EXERCISE AIM =
Retype the line with "The width and height of the screenshot is (372, 274)." exactly. Then retype every line after it through the end of the entries below, and nothing more, leaving out pictures.

DATASET RECORDS =
■ ■ ■ ■ ■

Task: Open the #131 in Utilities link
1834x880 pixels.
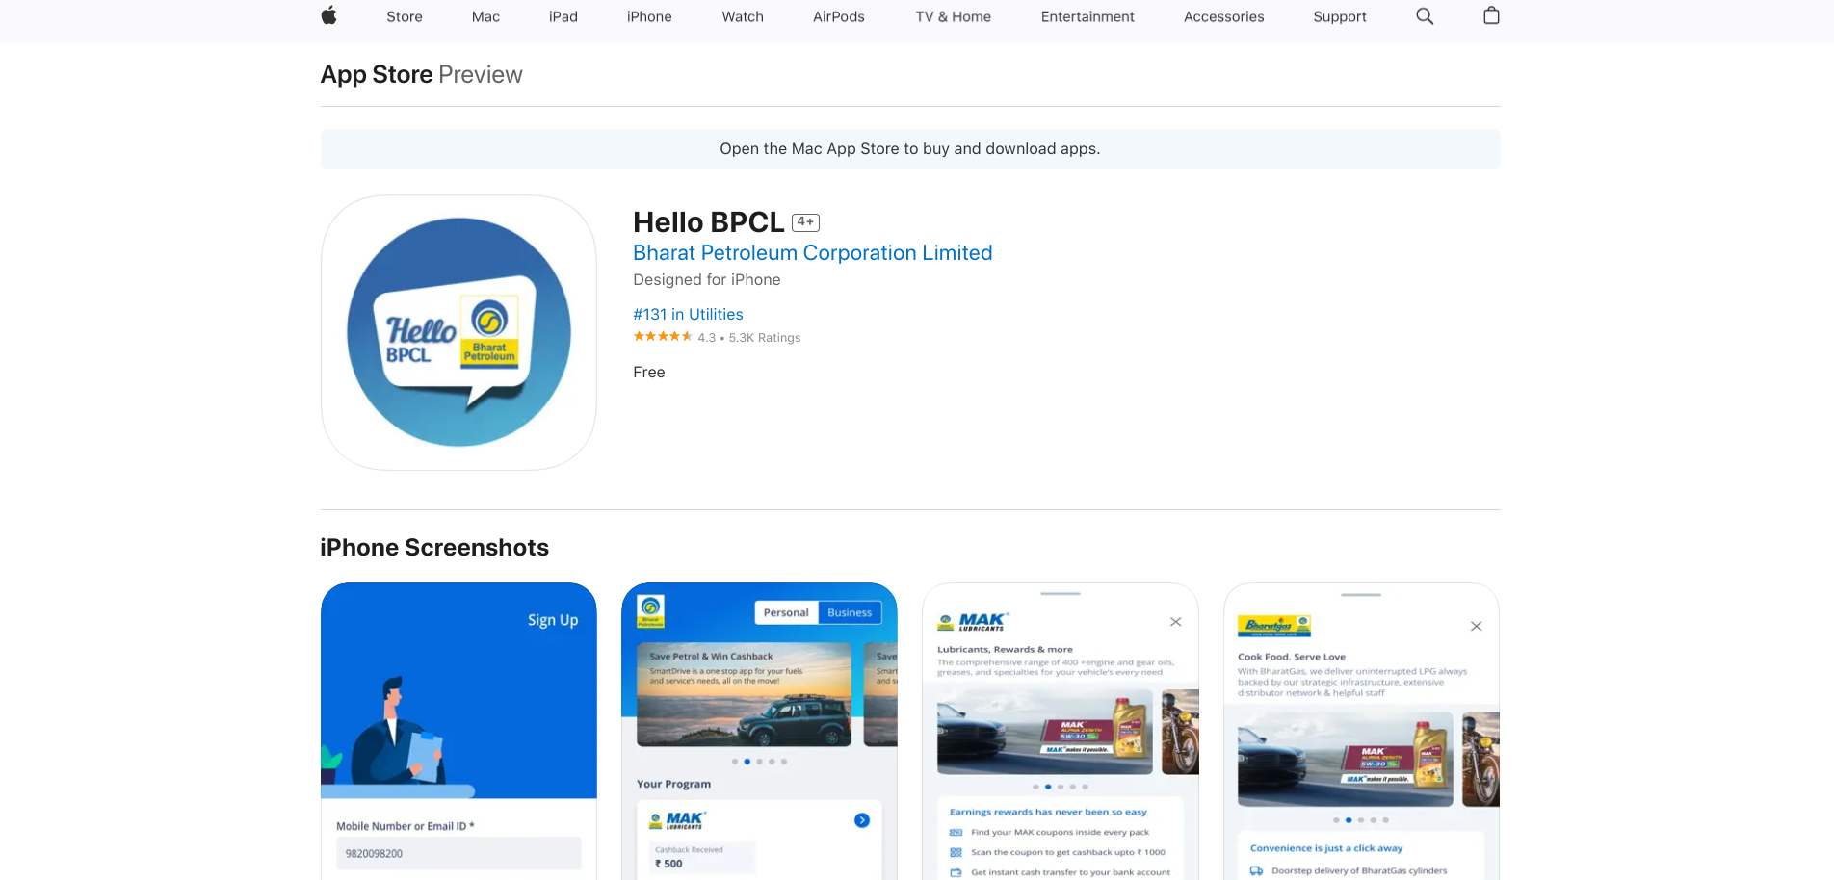Action: [x=688, y=315]
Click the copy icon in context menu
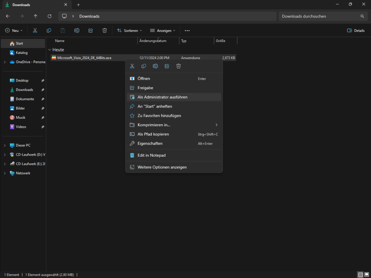The width and height of the screenshot is (371, 278). 144,66
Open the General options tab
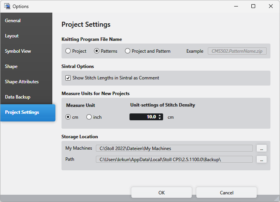This screenshot has width=280, height=202. [13, 21]
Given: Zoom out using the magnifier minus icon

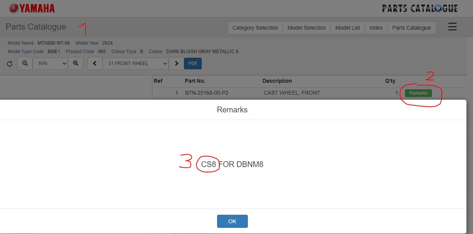Looking at the screenshot, I should pos(25,64).
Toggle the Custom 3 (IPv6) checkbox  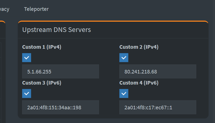(x=27, y=94)
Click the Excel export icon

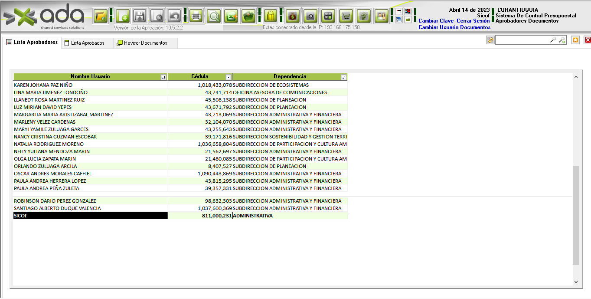(231, 16)
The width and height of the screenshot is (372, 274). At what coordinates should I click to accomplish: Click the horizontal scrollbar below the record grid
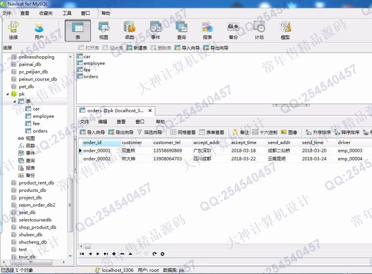[x=87, y=246]
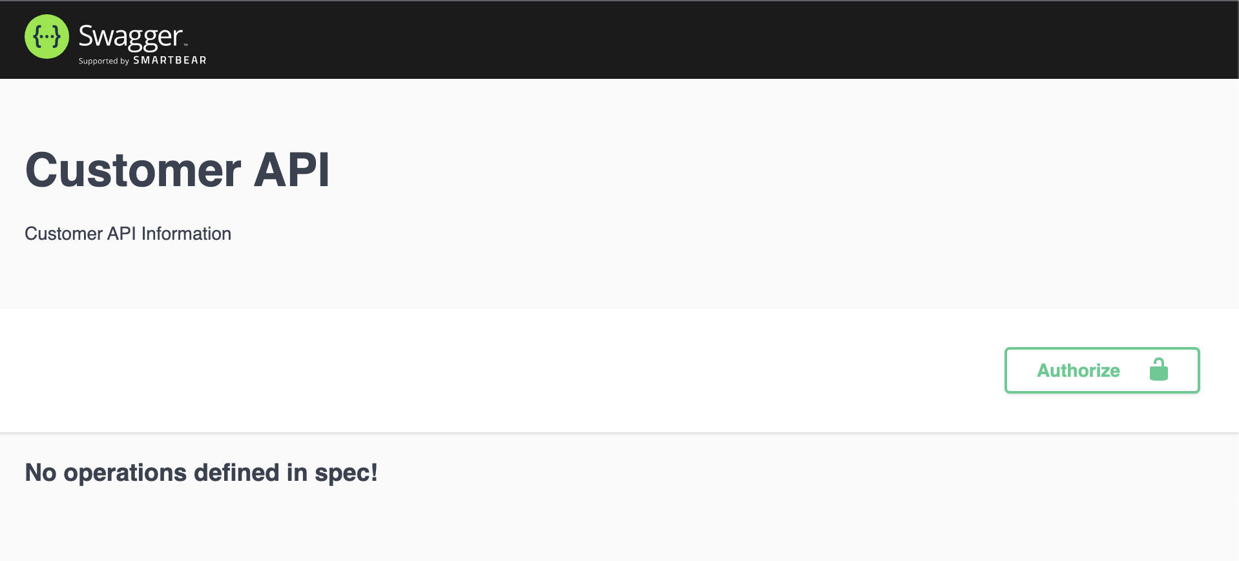Click the 'Customer API Information' description
Screen dimensions: 1239x561
[128, 233]
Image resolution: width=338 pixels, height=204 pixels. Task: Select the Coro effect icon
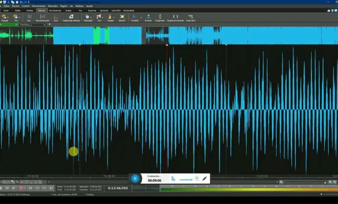pos(56,18)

■ ■ ■ ■ ■

WRITTEN SOLUTION =
The width and height of the screenshot is (372, 274). At what coordinates should I click to accomplish: Click the horizontal scrollbar below the record grid
[x=87, y=246]
Click the 'Customer API Information' description
Screen dimensions: 1239x561
[128, 233]
Image resolution: width=338 pixels, height=204 pixels. Task: Select the Coro effect icon
pos(56,18)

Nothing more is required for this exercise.